Aim of the task> Please reproduce the full set of data below exactly.

----------------

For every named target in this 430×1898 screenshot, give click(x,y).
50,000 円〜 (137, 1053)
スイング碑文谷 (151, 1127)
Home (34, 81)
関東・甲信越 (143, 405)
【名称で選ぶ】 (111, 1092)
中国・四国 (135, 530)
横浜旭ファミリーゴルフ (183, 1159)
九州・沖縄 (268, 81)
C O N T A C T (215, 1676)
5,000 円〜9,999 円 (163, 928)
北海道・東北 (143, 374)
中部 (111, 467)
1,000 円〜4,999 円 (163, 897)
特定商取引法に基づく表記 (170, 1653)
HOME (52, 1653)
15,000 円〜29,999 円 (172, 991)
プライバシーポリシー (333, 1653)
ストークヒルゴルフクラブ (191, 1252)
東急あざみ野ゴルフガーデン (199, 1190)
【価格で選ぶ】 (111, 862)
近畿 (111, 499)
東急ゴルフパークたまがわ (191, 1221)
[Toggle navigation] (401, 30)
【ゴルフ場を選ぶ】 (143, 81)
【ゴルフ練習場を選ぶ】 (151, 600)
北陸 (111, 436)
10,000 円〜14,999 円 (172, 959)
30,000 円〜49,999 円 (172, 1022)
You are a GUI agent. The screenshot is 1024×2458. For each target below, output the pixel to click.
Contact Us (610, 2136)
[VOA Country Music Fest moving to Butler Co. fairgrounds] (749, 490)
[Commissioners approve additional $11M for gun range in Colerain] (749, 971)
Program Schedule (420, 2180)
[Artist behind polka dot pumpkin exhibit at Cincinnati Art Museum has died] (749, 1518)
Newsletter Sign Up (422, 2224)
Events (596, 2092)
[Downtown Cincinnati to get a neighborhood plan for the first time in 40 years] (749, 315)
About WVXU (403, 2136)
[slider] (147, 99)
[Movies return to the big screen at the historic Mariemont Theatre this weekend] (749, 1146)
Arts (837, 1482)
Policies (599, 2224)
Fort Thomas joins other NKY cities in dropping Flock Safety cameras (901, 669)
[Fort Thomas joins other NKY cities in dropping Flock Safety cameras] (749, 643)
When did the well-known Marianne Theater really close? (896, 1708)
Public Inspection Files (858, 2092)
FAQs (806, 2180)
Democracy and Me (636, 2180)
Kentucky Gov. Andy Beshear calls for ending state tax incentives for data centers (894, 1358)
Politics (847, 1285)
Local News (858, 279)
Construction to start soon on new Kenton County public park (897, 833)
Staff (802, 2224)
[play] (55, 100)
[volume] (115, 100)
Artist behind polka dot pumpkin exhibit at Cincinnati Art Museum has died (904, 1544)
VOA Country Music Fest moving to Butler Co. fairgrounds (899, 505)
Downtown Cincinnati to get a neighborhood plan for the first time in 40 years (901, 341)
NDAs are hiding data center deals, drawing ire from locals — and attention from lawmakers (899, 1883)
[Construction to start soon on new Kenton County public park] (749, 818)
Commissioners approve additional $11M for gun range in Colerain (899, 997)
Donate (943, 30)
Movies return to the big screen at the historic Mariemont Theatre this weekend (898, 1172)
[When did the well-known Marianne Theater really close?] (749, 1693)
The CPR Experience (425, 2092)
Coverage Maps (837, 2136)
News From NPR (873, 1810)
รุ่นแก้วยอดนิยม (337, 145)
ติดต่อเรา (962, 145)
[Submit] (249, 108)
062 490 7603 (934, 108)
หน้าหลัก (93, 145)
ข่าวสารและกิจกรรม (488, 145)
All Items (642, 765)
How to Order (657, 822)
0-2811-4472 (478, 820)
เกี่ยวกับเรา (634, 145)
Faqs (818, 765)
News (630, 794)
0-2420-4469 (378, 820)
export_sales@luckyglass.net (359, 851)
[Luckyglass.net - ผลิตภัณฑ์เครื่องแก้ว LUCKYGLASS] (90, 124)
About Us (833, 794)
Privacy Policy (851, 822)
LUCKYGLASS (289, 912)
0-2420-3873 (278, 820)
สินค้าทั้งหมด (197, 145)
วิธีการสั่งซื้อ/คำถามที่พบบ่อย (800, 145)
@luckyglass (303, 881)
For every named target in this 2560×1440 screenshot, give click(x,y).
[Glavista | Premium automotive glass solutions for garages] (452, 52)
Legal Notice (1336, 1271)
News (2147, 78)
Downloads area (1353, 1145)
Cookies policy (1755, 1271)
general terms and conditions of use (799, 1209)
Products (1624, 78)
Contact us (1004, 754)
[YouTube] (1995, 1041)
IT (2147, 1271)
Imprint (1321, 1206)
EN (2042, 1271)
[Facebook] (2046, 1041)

----------------

Completed exercise>
For every named target in this 430×1898 screenshot, give click(x,y).
50,000 円〜 (137, 1053)
スイング碑文谷 (151, 1127)
Home (34, 81)
関東・甲信越 (143, 405)
【名称で選ぶ】 (111, 1092)
中国・四国 (135, 530)
横浜旭ファミリーゴルフ (183, 1159)
九州・沖縄 (268, 81)
C O N T A C T (215, 1676)
5,000 円〜9,999 円 (163, 928)
北海道・東北 (143, 374)
中部 (111, 467)
1,000 円〜4,999 円 (163, 897)
特定商取引法に基づく表記 (170, 1653)
HOME (52, 1653)
15,000 円〜29,999 円 (172, 991)
プライバシーポリシー (333, 1653)
ストークヒルゴルフクラブ (191, 1252)
東急あざみ野ゴルフガーデン (199, 1190)
【価格で選ぶ】 (111, 862)
近畿 (111, 499)
東急ゴルフパークたまがわ (191, 1221)
[Toggle navigation] (401, 30)
【ゴルフ場を選ぶ】 (143, 81)
【ゴルフ練習場を選ぶ】 (151, 600)
北陸 (111, 436)
10,000 円〜14,999 円 (172, 959)
30,000 円〜49,999 円 (172, 1022)
You are a GUI agent. The screenshot is 1024×2458. For each target below, output the pixel to click.
Contact Us (610, 2136)
[VOA Country Music Fest moving to Butler Co. fairgrounds] (749, 490)
[Commissioners approve additional $11M for gun range in Colerain] (749, 971)
Program Schedule (420, 2180)
[Artist behind polka dot pumpkin exhibit at Cincinnati Art Museum has died] (749, 1518)
Newsletter Sign Up (422, 2224)
Events (596, 2092)
[Downtown Cincinnati to get a neighborhood plan for the first time in 40 years] (749, 315)
About WVXU (403, 2136)
[slider] (147, 99)
[Movies return to the big screen at the historic Mariemont Theatre this weekend] (749, 1146)
Arts (837, 1482)
Policies (599, 2224)
Fort Thomas joins other NKY cities in dropping Flock Safety cameras (901, 669)
[Fort Thomas joins other NKY cities in dropping Flock Safety cameras] (749, 643)
When did the well-known Marianne Theater really close? (896, 1708)
Public Inspection Files (858, 2092)
FAQs (806, 2180)
Democracy and Me (636, 2180)
Kentucky Gov. Andy Beshear calls for ending state tax incentives for data centers (894, 1358)
Politics (847, 1285)
Local News (858, 279)
Construction to start soon on new Kenton County public park (897, 833)
Staff (802, 2224)
[play] (55, 100)
[volume] (115, 100)
Artist behind polka dot pumpkin exhibit at Cincinnati Art Museum has died (904, 1544)
VOA Country Music Fest moving to Butler Co. fairgrounds (899, 505)
Downtown Cincinnati to get a neighborhood plan for the first time in 40 years (901, 341)
NDAs are hiding data center deals, drawing ire from locals — and attention from lawmakers (899, 1883)
[Construction to start soon on new Kenton County public park] (749, 818)
Commissioners approve additional $11M for gun range in Colerain (899, 997)
Donate (943, 30)
Movies return to the big screen at the historic Mariemont Theatre this weekend (898, 1172)
[When did the well-known Marianne Theater really close?] (749, 1693)
The CPR Experience (425, 2092)
Coverage Maps (837, 2136)
News From NPR (873, 1810)
รุ่นแก้วยอดนิยม (337, 145)
ติดต่อเรา (962, 145)
[Submit] (249, 108)
062 490 7603 (934, 108)
หน้าหลัก (93, 145)
ข่าวสารและกิจกรรม (488, 145)
All Items (642, 765)
How to Order (657, 822)
0-2811-4472 (478, 820)
เกี่ยวกับเรา (634, 145)
Faqs (818, 765)
News (630, 794)
0-2420-4469 (378, 820)
export_sales@luckyglass.net (359, 851)
[Luckyglass.net - ผลิตภัณฑ์เครื่องแก้ว LUCKYGLASS] (90, 124)
About Us (833, 794)
Privacy Policy (851, 822)
LUCKYGLASS (289, 912)
0-2420-3873 (278, 820)
สินค้าทั้งหมด (197, 145)
วิธีการสั่งซื้อ/คำถามที่พบบ่อย (800, 145)
@luckyglass (303, 881)
For every named target in this 2560×1440 screenshot, give click(x,y).
[Glavista | Premium automotive glass solutions for garages] (452, 52)
Legal Notice (1336, 1271)
News (2147, 78)
Downloads area (1353, 1145)
Cookies policy (1755, 1271)
general terms and conditions of use (799, 1209)
Products (1624, 78)
Contact us (1004, 754)
[YouTube] (1995, 1041)
IT (2147, 1271)
Imprint (1321, 1206)
EN (2042, 1271)
[Facebook] (2046, 1041)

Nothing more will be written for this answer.